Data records

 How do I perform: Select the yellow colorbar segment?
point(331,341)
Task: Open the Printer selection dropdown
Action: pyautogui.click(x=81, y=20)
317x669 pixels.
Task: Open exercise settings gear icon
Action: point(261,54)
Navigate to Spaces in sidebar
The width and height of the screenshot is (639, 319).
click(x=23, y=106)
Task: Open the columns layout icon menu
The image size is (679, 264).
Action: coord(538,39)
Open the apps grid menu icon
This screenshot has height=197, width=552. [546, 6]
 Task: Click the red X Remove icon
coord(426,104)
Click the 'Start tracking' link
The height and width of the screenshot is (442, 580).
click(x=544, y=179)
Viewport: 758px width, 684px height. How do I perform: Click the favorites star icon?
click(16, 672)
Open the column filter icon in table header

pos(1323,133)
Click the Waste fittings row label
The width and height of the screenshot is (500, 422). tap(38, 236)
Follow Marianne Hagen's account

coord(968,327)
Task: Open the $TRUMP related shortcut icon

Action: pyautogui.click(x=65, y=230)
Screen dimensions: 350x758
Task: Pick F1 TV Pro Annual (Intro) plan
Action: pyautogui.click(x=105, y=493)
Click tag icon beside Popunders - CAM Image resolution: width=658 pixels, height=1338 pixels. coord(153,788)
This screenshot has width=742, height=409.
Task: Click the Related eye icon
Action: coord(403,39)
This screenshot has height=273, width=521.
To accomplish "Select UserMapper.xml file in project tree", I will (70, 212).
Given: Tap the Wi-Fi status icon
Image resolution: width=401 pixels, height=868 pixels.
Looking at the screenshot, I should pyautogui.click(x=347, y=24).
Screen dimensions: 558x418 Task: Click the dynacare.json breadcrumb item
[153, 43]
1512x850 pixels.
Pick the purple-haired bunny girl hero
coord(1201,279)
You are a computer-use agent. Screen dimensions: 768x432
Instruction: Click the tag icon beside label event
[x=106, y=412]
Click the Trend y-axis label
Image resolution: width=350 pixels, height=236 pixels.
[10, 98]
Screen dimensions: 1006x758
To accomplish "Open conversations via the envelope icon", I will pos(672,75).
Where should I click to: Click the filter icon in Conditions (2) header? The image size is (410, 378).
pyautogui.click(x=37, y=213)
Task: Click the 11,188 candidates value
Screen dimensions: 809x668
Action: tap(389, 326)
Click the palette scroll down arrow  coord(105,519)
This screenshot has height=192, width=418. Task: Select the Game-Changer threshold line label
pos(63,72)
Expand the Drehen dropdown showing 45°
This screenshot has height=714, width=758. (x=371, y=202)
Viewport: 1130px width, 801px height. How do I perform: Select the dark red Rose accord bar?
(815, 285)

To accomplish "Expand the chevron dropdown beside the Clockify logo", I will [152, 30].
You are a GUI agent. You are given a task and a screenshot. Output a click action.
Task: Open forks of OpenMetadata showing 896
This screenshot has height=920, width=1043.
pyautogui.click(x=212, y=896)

- [PROBLEM DETAILS] Line by line, copy the data above.

- [OUTPUT FOR THIS TASK]
 How do I perform: Select the yellow colorbar segment?
point(331,341)
Task: Open the Printer selection dropdown
Action: pyautogui.click(x=81, y=20)
317x669 pixels.
Task: Open exercise settings gear icon
Action: point(261,54)
Navigate to Spaces in sidebar
The width and height of the screenshot is (639, 319).
click(x=23, y=106)
Task: Open the columns layout icon menu
The image size is (679, 264).
Action: coord(538,39)
Open the apps grid menu icon
This screenshot has height=197, width=552. [546, 6]
 Task: Click the red X Remove icon
coord(426,104)
Click the 'Start tracking' link
The height and width of the screenshot is (442, 580).
click(x=544, y=179)
Viewport: 758px width, 684px height. How do I perform: Click the favorites star icon?
click(16, 672)
Open the column filter icon in table header

pos(1323,133)
Click the Waste fittings row label
The width and height of the screenshot is (500, 422). tap(38, 236)
Follow Marianne Hagen's account

coord(968,327)
Task: Open the $TRUMP related shortcut icon

Action: pyautogui.click(x=65, y=230)
Screen dimensions: 350x758
Task: Pick F1 TV Pro Annual (Intro) plan
Action: pyautogui.click(x=105, y=493)
Click tag icon beside Popunders - CAM Image resolution: width=658 pixels, height=1338 pixels. coord(153,788)
This screenshot has width=742, height=409.
Task: Click the Related eye icon
Action: coord(403,39)
This screenshot has height=273, width=521.
To accomplish "Select UserMapper.xml file in project tree", I will (70, 212).
Given: Tap the Wi-Fi status icon
Image resolution: width=401 pixels, height=868 pixels.
Looking at the screenshot, I should pyautogui.click(x=347, y=24).
Screen dimensions: 558x418 Task: Click the dynacare.json breadcrumb item
[153, 43]
1512x850 pixels.
Pick the purple-haired bunny girl hero
coord(1201,279)
You are a computer-use agent. Screen dimensions: 768x432
Instruction: Click the tag icon beside label event
[x=106, y=412]
Click the Trend y-axis label
Image resolution: width=350 pixels, height=236 pixels.
[10, 98]
Screen dimensions: 1006x758
To accomplish "Open conversations via the envelope icon", I will pos(672,75).
Where should I click to: Click the filter icon in Conditions (2) header? The image size is (410, 378).
pyautogui.click(x=37, y=213)
Task: Click the 11,188 candidates value
Screen dimensions: 809x668
Action: tap(389, 326)
Click the palette scroll down arrow  coord(105,519)
This screenshot has height=192, width=418. Task: Select the Game-Changer threshold line label
pos(63,72)
Expand the Drehen dropdown showing 45°
This screenshot has height=714, width=758. (x=371, y=202)
Viewport: 1130px width, 801px height. How do I perform: Select the dark red Rose accord bar?
(815, 285)

To accomplish "Expand the chevron dropdown beside the Clockify logo", I will [152, 30].
You are a GUI agent. You are given a task and a screenshot. Output a click action.
Task: Open forks of OpenMetadata showing 896
This screenshot has height=920, width=1043.
pyautogui.click(x=212, y=896)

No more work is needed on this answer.